Genel olarak endokrin sistemin, böbreklerin ve karaciğerin bozulması metabolik süreçleri değiştirir. Bu, kanın biyokimyasal resmini etkiler. Ve hepsi radyonüklidler yüzünden.
Etkinin özellikleri
Bir özellik, etkinin karmaşıklığıdır:
- Bağışıklık sistemi. Radyonüklidlerin etkisi, yetkin hücrelerin fonksiyonel aktivitesinde bir azalmaya yol açar. Bu nedenle, bulaşıcı ve paraziter hastalıkların ölçeği artıyor.
- Hematopoietik sistem. Önemli dozların birikmesiyle kandaki eritrosit seviyesi azalır ve kan hücrelerinin oluşum sürecinde büyük çaplı rahatsızlıklar başlar.

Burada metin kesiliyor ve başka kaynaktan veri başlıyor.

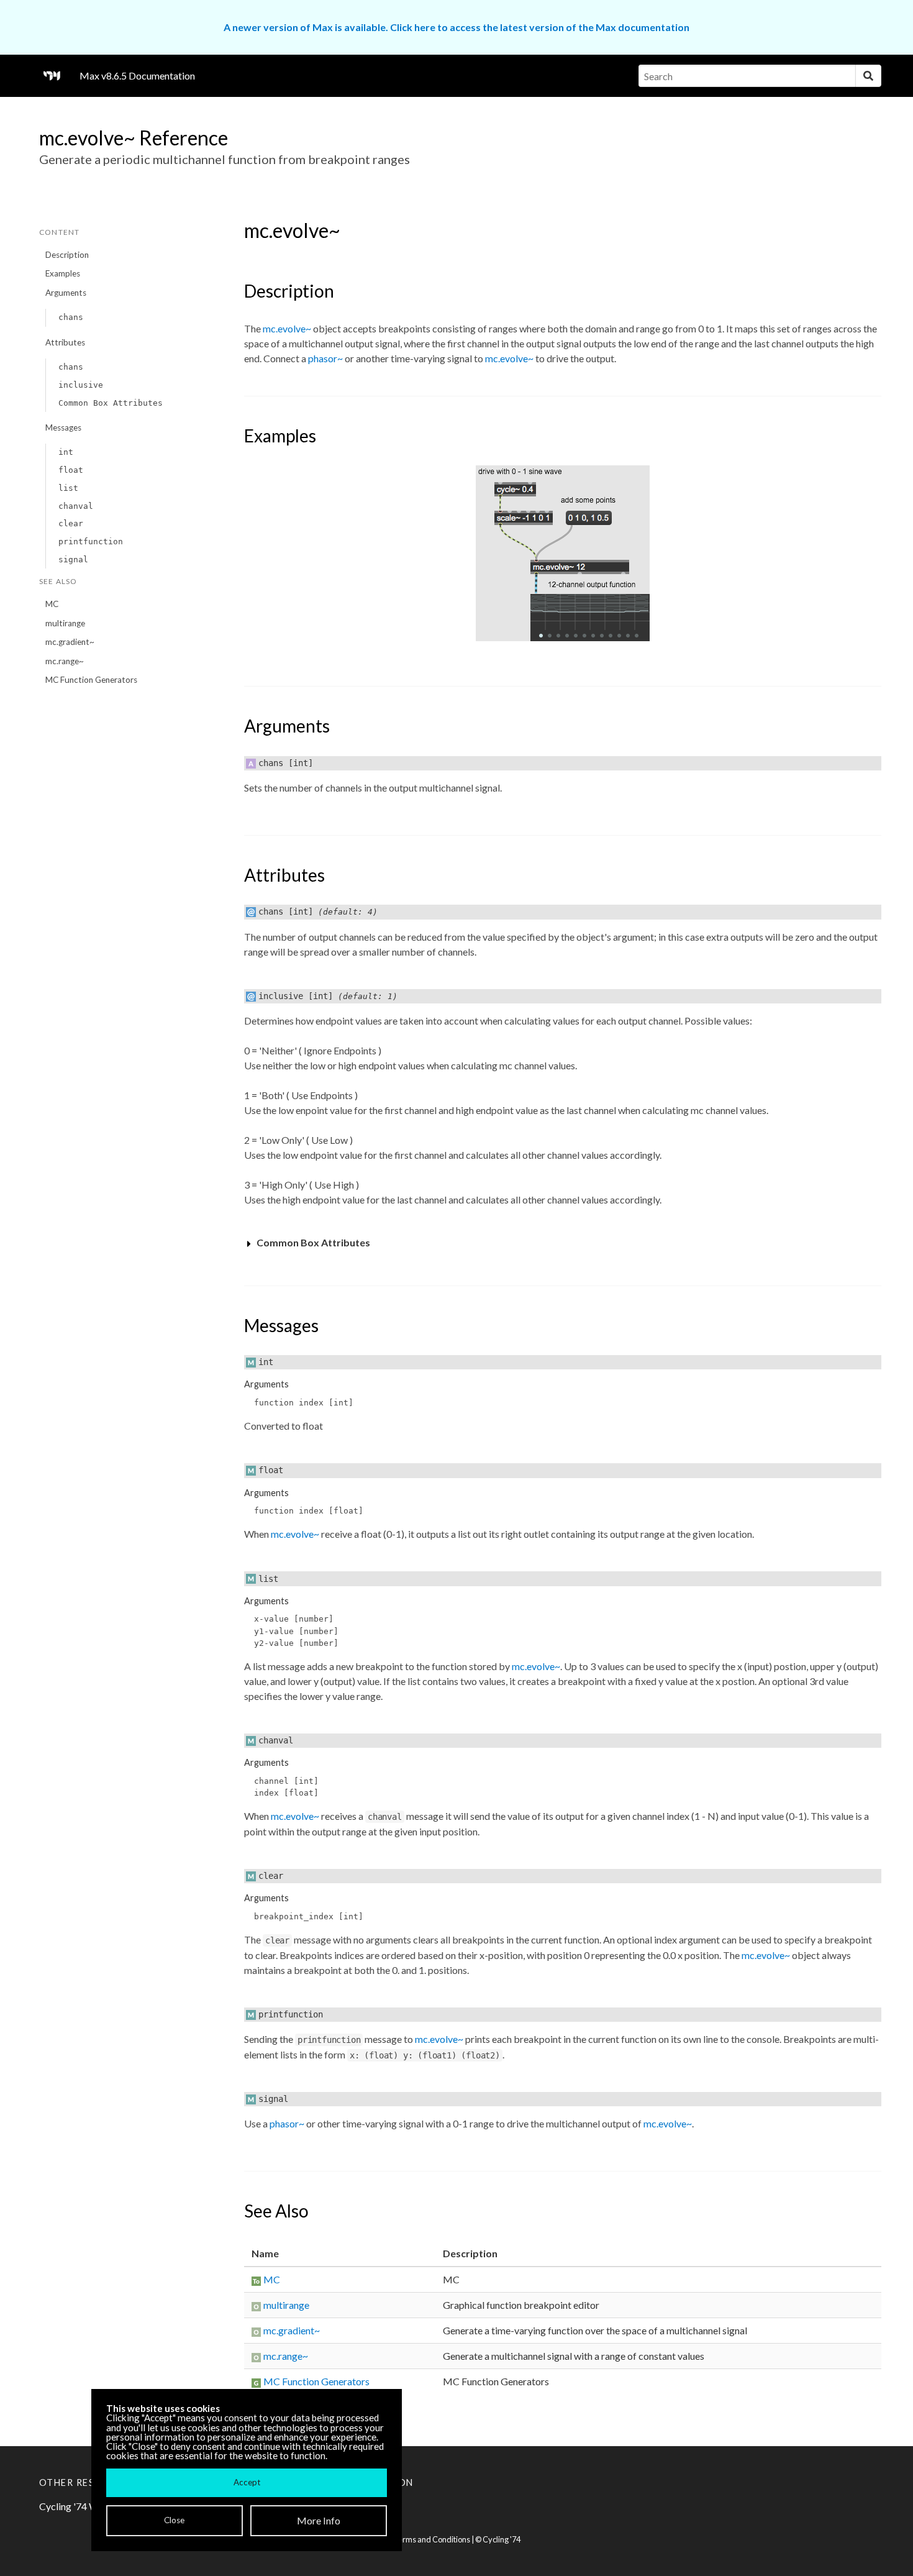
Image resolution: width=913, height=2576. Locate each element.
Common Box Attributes (110, 403)
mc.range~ (64, 661)
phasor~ (325, 358)
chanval (75, 506)
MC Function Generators (91, 680)
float (70, 470)
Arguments (65, 293)
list (68, 488)
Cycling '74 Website (82, 2506)
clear (70, 523)
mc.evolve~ (287, 328)
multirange (65, 623)
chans (70, 317)
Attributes (65, 342)
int (65, 452)
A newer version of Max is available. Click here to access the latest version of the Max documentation (456, 27)
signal (73, 559)
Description (67, 255)
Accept (247, 2482)
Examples (62, 273)
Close (174, 2520)
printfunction (90, 541)
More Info (318, 2520)
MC (51, 604)
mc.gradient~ (69, 642)
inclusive (80, 385)
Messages (63, 427)
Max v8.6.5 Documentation (137, 75)
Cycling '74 (501, 2539)
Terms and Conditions (431, 2539)
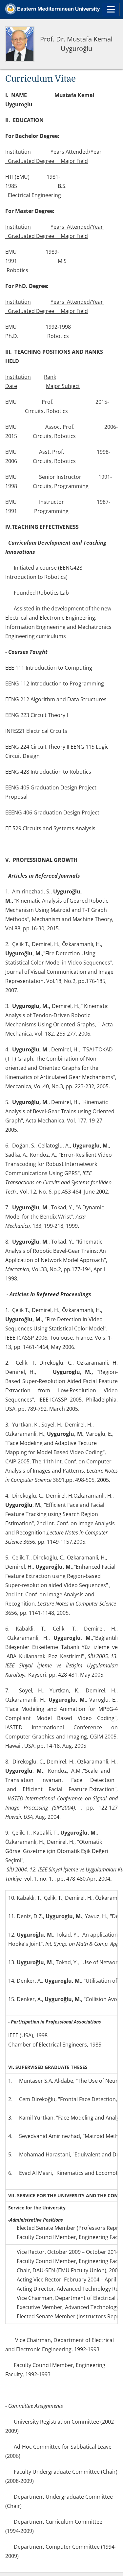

- Tiroid bezi. Hormon üretim süreci bozulur. Radyonüklidlerin bu organ üzerindeki ana etkisi ilk günlerde ortaya çıkar, ancak sonraki etki göz ardı edilmemelidir.
- Üreme sistemi patolojileri. Her şeyden önce, bu kadınlar için geçerlidir. Oluşumları, radyonüklidlerin tiroid bezi üzerindeki etkisiyle ilişkilidir. Östrojen ve progesteron arasında bir dengesizlik, kortizol miktarında artış ve bir dizi başka komplikasyon vardır.
Bu, her şeyin berbat olduğu anlamına mı geliyor?
Radyonüklidlerin insan vücudu üzerinde gerçekten olumsuz bir etkisi vardır. Ancak bundan korkuyorlar, elbette, bir kişi yanlışlıkla yeni bir nükleer huniye girmedikçe, buna değmez. Keşfedilmeye değerbir sır: çevremizdeki radyonüklid kaynakları çok büyük miktarlarda mevcuttur. Yerde, inşaat malzemelerinde ve daha birçok yerdeler. Norm, saatte 20 mikroröntgen'e kadar olan radyoaktivite miktarıdır.
Her ne kadar bazı bölgelerde (Fransa veya Hindistan'da) insanlar yaşamları boyunca binlerce mikroR/saat hızında bile rahatça var olmayı başarıyorlar. İnsan sürekli bunlara maruz kalır. O yüzden dikkatli olmak iyidir. Ama paranoyak olmak aşırıya kaçmaktır. Bu konuyla çok ilgileniyorsanız, radyonüklidlerin vücuttan atılmasına katkıda bulunan yiyecekleri aktif olarak tüketmeye başlayabilirsiniz. Örneğin, süt ve pirinç.
İnsan vücudundaki radyonüklidlerin neler olduğuna, tezahürlerinin özelliklerine baktık ve ortalama bir vatandaş için tehlikenin gerçekçiliğini tartıştık.